Post by quicksliver »

You wouldn't belive how black the brake fluid in the clutch line was. It honestly looked like black coffee with chunks of dirt n' mud floating around in it. Long story short...i strongly recommend that you bleed your clutch if you don't know when it was done last. I couldn't belive my eyes...


Tools Needed

Brake Fluid
10" Extension
8mm deep socket
10mm socket
Penitrating Spray
18" Clear Vinyl tube
Container of some sort


How-to...

1. Open hood

2. Remove front air intake plastic thing that's above the radiator. It's held on by (3) 10mm bolts.

3. Look straight down right in front of the engine....you will see the front engine mount and then right above it there is a bleeder screw that is identical to what you would see on a brake caliper. **See Photo below**

Image


4. Spray the crap out of the screw with some kind of penitrating spray. Let it sit for 10 minutes.

5. Take an 10" extension and a 8mm deep socket. Loosen the bleeder screw just enough so that you will be able to turn it with your finger.
NOTE: Be very carefull not to snap this screw. I snapped a bleeder screw on my caliper last summer, belive me it's no fun. I thought it was turning when in fact the bleeder head just turned and snapped itself off the actual screw. So be carefull...

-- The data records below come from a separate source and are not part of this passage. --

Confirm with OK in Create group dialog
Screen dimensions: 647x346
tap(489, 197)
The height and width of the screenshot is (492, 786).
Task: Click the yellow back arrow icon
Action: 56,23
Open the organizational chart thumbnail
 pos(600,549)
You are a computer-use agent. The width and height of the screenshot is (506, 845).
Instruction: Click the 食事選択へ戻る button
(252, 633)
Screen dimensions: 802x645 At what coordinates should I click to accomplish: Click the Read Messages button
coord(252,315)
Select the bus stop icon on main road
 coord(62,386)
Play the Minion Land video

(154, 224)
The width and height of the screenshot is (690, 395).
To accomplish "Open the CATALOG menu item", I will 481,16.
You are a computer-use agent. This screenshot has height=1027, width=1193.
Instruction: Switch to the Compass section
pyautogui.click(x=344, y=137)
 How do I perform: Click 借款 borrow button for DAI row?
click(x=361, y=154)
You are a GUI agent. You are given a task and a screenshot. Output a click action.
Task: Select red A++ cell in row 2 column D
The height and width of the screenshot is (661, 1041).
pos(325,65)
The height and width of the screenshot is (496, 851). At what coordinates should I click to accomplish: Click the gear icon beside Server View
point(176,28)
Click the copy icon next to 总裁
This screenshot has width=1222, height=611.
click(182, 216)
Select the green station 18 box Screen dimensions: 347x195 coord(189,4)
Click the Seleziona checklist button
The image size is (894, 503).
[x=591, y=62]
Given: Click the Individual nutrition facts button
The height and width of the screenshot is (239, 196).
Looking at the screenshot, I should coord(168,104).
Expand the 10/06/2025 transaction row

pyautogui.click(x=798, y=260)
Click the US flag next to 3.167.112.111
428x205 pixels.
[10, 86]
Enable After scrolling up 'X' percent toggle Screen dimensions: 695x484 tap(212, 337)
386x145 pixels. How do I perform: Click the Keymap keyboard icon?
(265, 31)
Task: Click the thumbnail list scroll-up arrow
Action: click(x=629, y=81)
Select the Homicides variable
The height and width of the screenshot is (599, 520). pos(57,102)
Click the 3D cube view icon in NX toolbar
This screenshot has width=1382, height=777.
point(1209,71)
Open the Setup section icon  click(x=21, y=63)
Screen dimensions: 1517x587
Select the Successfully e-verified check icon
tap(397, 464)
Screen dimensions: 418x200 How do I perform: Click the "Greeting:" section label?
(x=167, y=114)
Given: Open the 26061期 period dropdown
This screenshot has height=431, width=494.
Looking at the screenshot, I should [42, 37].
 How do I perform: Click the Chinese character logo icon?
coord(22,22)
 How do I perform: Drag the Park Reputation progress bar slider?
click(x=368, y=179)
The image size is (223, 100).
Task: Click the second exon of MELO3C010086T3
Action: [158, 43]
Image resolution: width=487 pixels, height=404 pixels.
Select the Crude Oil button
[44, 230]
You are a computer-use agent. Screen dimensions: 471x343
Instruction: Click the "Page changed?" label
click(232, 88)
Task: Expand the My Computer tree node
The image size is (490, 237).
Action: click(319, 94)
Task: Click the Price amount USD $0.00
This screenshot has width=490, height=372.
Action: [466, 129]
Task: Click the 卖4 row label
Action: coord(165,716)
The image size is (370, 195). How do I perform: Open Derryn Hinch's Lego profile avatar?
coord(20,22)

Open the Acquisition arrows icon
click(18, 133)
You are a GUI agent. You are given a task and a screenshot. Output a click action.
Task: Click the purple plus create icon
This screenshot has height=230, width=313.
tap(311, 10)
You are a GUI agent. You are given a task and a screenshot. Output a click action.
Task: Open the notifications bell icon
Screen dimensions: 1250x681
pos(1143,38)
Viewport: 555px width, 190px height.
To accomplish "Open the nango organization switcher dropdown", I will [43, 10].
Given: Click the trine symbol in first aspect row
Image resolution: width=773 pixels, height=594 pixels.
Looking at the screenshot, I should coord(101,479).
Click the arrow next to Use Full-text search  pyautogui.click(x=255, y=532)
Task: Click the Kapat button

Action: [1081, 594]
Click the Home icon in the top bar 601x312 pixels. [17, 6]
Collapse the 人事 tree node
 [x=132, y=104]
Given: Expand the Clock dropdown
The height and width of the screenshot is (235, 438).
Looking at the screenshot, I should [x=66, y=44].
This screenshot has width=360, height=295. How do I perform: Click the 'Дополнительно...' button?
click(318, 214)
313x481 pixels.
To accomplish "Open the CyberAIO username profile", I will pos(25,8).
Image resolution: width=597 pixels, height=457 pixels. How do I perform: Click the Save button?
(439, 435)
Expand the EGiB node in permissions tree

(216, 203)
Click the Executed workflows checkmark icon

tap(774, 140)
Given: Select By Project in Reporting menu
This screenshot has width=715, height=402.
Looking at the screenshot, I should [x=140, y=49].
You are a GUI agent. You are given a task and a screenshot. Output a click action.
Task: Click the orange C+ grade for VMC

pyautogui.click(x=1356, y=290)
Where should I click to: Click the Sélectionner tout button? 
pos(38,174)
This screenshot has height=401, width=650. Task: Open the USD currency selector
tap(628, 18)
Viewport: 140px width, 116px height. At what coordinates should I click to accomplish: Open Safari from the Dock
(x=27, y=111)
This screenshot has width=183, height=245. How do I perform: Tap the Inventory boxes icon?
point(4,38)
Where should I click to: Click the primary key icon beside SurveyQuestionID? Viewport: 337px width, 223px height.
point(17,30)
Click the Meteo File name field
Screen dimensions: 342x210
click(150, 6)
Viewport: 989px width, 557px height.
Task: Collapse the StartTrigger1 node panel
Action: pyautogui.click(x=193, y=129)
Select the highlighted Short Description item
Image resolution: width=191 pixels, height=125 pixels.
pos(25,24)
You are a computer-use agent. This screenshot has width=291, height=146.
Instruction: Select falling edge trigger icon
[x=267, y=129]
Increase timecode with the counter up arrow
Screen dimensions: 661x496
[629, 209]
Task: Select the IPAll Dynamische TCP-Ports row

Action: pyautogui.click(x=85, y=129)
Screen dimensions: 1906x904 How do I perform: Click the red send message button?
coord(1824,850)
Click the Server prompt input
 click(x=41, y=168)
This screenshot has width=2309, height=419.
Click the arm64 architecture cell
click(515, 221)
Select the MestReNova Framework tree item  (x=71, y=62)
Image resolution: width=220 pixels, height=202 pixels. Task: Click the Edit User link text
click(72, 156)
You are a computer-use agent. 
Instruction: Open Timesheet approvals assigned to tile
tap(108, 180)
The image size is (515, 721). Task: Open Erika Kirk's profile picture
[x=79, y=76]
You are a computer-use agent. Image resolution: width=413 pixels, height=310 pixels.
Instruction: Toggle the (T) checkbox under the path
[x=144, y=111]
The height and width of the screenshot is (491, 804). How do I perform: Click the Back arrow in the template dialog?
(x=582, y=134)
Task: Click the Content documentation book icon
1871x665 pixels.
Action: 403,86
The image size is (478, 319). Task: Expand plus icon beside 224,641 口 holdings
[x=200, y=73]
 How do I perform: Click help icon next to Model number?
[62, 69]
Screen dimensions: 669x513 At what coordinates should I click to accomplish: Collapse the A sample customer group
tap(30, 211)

6. Put a clear vinyl tube over the screw head. Make sure it goes on very snug and tight. Insert the other end of the hose into a clear container.

7. Loosen the screw a bit more with your finger. Again, don't take the screw out.

8. Remove the cap to the brake fluid reservoir.

9. Get in your car and start pumping the clutch up and down right to the floor. Just make 110% sure the brake fluid reservoir is always 3/4 full or more during this procedure.
NOTE: The care does NOT have to be 'ON'.

10. Once you start to see CLEAR brake fluid coming out with NO air bubbles.....close the screw finger tight with your fingers, and then remove the clear vinyl tube. Now using your 10" extension and 8mm deep socket...tighten the bleeder screw so that it's snug. Be very carefull not to tighten it too much as all bleeder screws are not very strong at all.

11. Replace brake fluid reservoir cap, re-insert front air intake plastic thing, and your done.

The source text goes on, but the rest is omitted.